Da wo wirklich der Geist Christi weht passiert Gutes. 
Wo Menschen immer noch aus sich selbst heraus agieren versagt jede Politik. Sie kann nur bruchstückhaft und unvollkommen sein.
Menschen können Menschen nicht zum Besten regieren. 
Nur Christus kann das! 
Aber der ist eben nicht überall drin wo es draufsteht.  
Es gibt's halt ne ' Mogelpackungen' davon.
Deshalb bin ich vorsichtig. 
Nicht umsonst warnte Jesus davor.
 
Autumn 15.03.2025 17:26
In einer Umfrage wurden die Amerikaner gefragt, ob die Vereinigten Staaten ein Gottesstaat sein sollen und christliche Grundsätze das Fundament der Gesetzgebung sein sollen.

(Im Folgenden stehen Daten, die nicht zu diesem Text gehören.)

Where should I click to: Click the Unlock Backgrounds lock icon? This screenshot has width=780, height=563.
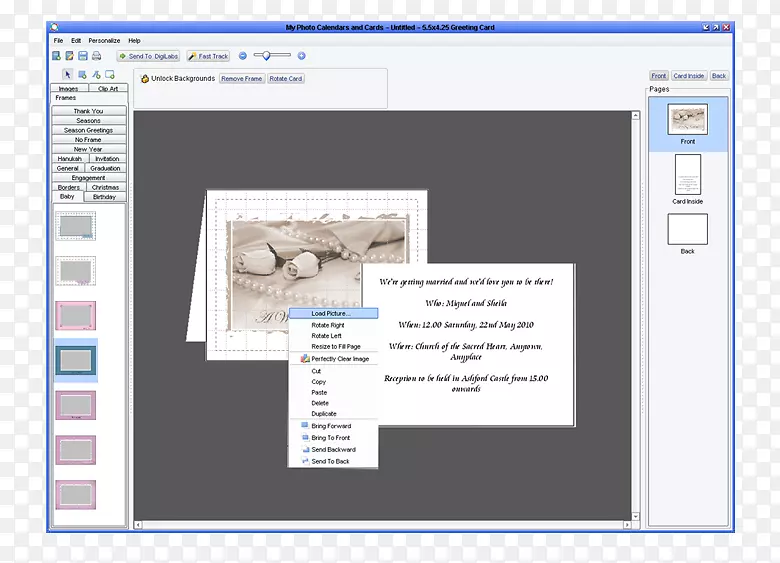(145, 78)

Rund zehn Prozent der 22.000 Befragten stimmten dem voll zu und immerhin weitere zwanzig Prozent sympathisierten mit der Idee.

Donald Trump versprach mehrfach, dass die USA mit seiner Wahl wieder zu ihren "christlichen" Wurzeln zurückkehren würde.

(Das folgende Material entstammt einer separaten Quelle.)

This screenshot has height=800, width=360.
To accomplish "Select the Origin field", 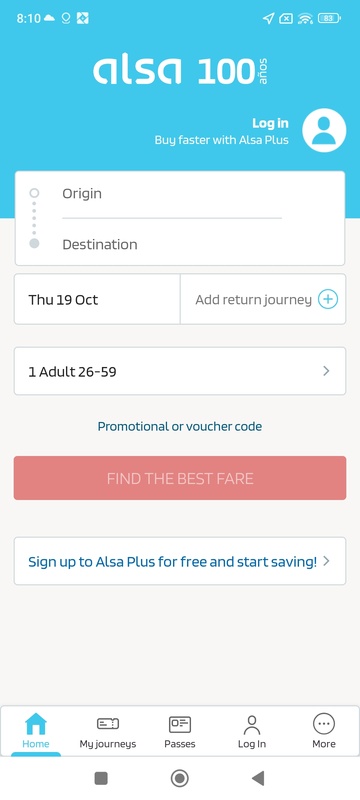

Aber was sind die Wurzeln der USA?



Bürgerkrieg, Expansionismus, Kolonialismus, Imperialismus,
Vertreibung und ethnische Säuberung der Ureinwohner unter US-Präsident Andrew Jackson und seinem Nachfolger (Indian Removal Act)
 
Goodie63 16.03.2025 06:04
@hansfeuerstein
Habe vor ein paar Tagen mit jemand über multikulturelle Gesellschaften gesprochen, der ständig am Reisen ist, weil das seine Leidenschaft ist. War im letzten halben Jahr u.a. in Dubai und El Salvador.
Für ihn ist Dubai das Vorzeigemodell für multikulturelle Gesellschaften, weil dort die Anzahl der Ausländer bei ca. 80% liegt. Eine absolut saubere Stadt, Du siehst nirgendwo auch nur den Hauch von Müll, Kriminalität existiert nicht. So siehst Du z.B. im Starbucks auf den Tischen öfter einen Laptop und einen Kaffee, aber den Besitzer nicht. Die gehen manchmal kurz weg, um was zu besorgen, und machen sich nicht die Mühe, ihren Laptop mitzunehmen. Fand ich total spannend, liegt an der Zero-Tolerance-Regel dort: Es sind zum einen überall Überwachungskameras, und wenn Du als Ausländer auch nur was klaust oder eine Schlägerei in der Kneipe anfängst, wird dir der Polizist zwei Möglichkeiten geben: Entweder Knast in Dubai (das will man nicht!), oder das Land innerhalb von 24 Stunden verlassen mit lebenslangem Einreiseverbot. Und denke nicht, du könntest was mit einem Anwalt ausrichten.... So halten sie ihr Land sauber. Ebenfalls mit "Zero Tolerance" arbeitet seit ca. vier Jahren El Salvador, gilt nun als sicherer als die USA. Mit dieser Richtlinie hältst Du dir eben jeden vom Hals, der sich nicht in die Gemeinschaft einfügt, egal ob In- oder Ausländer. Funktioniert in der Praxis seht gut.
Liegt nicht an der multikulturellen Gesellschaft, sondern an dem Umgang damit.
 
Lapis 18.03.2025 01:57
Es mag sein, dass in Dubai alles schön und sauber ist. Dafür kann man empfindliche Strafen zahlen, wenn man sein Auto nicht sauber hält. Die Freiheit sein Auto mal ungestraft verdrecken zu lassen gefällt mir besser. Außerdem finde ich den Umgang mit ausländischen Arbeitskräften dort nicht gut. Auf der einen Seite wird in dem Land soviel Luxus zur Schau gestellt und auf der anderen Seite werden Ausländer dort ausgebeutet. Da sind mir die humaneren Gesetze bei uns lieber.